Qu’on l’apprécie ou non, notre pays n’a jamais été si fragmenté ; nous sommes dans la situation de parents dont les enfants ont suivi des voies spirituelles différentes et qui veulent garder les liens dans leur famille. Mais il ne s’agit pas non plus exactement de « tolérance » mais plutôt, de rechercher en quoi les convictions des uns et des autres se « conjuguent » et se complètent, et en quoi leurs oppositions n’est souvent qu’une question de quiproquo qu’une traduction saura réduire (on peut dire les mêmes choses dans des langages différents).
Les inévitables confrontations auxquelles doivent s’habituer nos militants qui viennent de toutes les « familles spirituelles » de France sont l’occasion d’une maïeutique à l’issue de laquelle on comprend mieux les autres et on à glissé avec le temps dans des synthèses plus cohérentes, qui prendront en compte de multiples niveaux anthropologiques.
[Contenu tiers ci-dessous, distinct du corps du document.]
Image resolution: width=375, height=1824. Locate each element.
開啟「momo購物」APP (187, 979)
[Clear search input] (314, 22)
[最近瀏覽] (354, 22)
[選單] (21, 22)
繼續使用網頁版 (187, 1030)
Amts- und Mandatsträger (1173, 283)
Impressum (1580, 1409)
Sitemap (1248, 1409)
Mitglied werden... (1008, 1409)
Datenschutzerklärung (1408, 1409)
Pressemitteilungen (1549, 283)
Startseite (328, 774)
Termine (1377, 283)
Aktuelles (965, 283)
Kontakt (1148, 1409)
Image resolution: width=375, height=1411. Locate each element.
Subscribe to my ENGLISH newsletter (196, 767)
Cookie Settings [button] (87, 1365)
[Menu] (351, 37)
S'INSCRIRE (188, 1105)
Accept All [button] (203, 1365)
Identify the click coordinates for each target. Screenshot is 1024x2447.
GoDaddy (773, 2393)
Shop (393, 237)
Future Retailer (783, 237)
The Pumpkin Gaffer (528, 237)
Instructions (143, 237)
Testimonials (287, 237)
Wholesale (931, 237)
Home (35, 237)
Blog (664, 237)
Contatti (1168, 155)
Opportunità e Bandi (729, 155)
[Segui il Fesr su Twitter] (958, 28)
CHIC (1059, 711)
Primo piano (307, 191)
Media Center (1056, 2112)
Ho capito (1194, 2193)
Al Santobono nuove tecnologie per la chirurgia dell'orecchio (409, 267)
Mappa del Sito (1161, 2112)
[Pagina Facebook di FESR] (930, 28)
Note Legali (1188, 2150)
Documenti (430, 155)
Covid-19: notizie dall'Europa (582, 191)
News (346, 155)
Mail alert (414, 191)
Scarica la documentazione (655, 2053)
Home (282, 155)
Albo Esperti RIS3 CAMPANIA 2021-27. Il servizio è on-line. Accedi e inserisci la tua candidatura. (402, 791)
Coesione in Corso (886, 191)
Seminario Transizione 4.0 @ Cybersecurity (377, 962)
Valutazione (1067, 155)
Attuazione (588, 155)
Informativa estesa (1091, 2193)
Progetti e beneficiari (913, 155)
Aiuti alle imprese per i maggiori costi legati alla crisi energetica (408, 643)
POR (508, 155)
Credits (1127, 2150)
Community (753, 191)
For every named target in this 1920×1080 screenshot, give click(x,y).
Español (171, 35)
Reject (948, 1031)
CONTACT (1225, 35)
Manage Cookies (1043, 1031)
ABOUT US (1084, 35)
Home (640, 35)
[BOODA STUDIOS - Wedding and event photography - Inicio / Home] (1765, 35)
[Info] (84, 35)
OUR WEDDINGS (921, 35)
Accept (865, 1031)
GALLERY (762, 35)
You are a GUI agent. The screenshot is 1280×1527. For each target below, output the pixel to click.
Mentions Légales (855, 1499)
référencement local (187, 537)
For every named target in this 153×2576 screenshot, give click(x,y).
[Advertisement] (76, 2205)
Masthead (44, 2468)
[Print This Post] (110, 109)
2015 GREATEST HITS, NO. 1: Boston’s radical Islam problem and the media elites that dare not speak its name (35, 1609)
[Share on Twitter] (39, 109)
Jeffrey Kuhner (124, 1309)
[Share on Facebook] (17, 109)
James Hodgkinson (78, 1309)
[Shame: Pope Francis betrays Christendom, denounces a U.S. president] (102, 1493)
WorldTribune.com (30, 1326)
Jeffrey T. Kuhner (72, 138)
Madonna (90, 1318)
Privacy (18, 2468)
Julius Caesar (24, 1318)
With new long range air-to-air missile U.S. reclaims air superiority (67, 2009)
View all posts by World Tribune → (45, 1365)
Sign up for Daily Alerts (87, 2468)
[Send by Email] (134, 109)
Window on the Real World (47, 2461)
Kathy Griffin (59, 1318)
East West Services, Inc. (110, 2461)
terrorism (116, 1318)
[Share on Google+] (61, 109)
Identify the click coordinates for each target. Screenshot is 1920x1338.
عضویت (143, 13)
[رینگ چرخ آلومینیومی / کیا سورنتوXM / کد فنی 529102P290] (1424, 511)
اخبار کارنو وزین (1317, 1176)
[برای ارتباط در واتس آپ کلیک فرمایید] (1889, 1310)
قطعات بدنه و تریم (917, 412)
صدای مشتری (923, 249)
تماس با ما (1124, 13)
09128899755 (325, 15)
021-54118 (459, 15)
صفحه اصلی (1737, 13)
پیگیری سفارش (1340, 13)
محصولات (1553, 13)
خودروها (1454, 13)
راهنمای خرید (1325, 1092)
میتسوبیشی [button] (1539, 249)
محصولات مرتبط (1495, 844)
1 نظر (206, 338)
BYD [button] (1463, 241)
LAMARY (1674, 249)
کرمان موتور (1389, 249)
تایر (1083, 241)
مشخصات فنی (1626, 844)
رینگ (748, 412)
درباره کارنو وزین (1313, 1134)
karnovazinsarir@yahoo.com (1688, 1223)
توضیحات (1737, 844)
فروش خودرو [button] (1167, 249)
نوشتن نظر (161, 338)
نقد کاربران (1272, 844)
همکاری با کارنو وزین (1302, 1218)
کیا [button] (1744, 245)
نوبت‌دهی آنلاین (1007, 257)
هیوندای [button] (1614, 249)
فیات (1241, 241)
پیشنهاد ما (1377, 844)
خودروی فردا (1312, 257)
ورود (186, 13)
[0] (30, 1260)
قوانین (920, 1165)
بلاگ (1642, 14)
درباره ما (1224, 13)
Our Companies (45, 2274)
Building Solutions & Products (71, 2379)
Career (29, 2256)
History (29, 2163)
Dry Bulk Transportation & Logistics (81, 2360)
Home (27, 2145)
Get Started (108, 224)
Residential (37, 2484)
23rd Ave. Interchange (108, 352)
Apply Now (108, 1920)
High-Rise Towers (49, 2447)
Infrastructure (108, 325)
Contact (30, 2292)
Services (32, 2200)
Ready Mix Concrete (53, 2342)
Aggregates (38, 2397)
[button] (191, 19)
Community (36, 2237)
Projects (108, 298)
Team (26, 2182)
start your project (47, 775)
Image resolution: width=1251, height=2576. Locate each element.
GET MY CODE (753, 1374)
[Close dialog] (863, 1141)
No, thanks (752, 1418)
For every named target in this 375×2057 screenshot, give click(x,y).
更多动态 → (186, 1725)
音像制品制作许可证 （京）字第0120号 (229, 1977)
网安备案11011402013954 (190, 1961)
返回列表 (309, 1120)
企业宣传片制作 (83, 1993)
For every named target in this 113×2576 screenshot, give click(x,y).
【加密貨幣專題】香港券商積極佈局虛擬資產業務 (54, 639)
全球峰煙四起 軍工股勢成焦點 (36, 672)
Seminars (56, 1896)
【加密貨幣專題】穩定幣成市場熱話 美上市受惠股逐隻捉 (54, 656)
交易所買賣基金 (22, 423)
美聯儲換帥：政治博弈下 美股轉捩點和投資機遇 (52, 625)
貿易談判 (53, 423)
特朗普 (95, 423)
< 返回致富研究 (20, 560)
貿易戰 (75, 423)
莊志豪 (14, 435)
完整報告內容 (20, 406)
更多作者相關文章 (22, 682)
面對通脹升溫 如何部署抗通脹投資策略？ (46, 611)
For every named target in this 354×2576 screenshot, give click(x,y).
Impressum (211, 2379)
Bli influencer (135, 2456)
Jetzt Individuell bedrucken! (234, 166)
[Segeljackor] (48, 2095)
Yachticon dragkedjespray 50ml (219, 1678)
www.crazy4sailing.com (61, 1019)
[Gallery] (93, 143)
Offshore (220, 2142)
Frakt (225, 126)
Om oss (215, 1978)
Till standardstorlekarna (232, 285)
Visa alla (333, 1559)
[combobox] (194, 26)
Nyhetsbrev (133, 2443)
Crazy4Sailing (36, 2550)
Si l’empirisme organisateur n’existait pas Michel Michel en serait l’inventeur. C’est précisément une vision totale de la société française qui ferme la porte à tout totalitarisme puisque la France est une nation composite, peut-être la plus composite qui soit. Et comme l’ écrit l’auteur ce serait une autre erreur de demander à chacun de masquer ses convictions ». Puisque notre auteur ci-dessus évoque sans nous le seriner la rose et le réséda évoquons Maurice Chevalier « et tout ça fait d’excellents Français »;
Michel Michel écrit « Qu’on l’apprécie ou non, notre pays n’a jamais été si fragmenté ». c’est vrai bien qu’il ait été sérieusement fracturé. C’est surtout vrai au passé car qui peut nier que la France, aujourd’hui, ne le soit ? Mais chaque fragment est imprégné de la nostalgie de l’unité perdue et chacun sur son théâtre d’opération (si il en a un !) doit ne pas le perdre de vue. « Les idées sont comme des armes ; elles sont efficaces sur la Cité quand on sait les combiner » C’est tout aussi vrai – et plus facile – dans l’élaboration et la conduite des stratégies. Merci à Michel Michel qui permet de tels débats.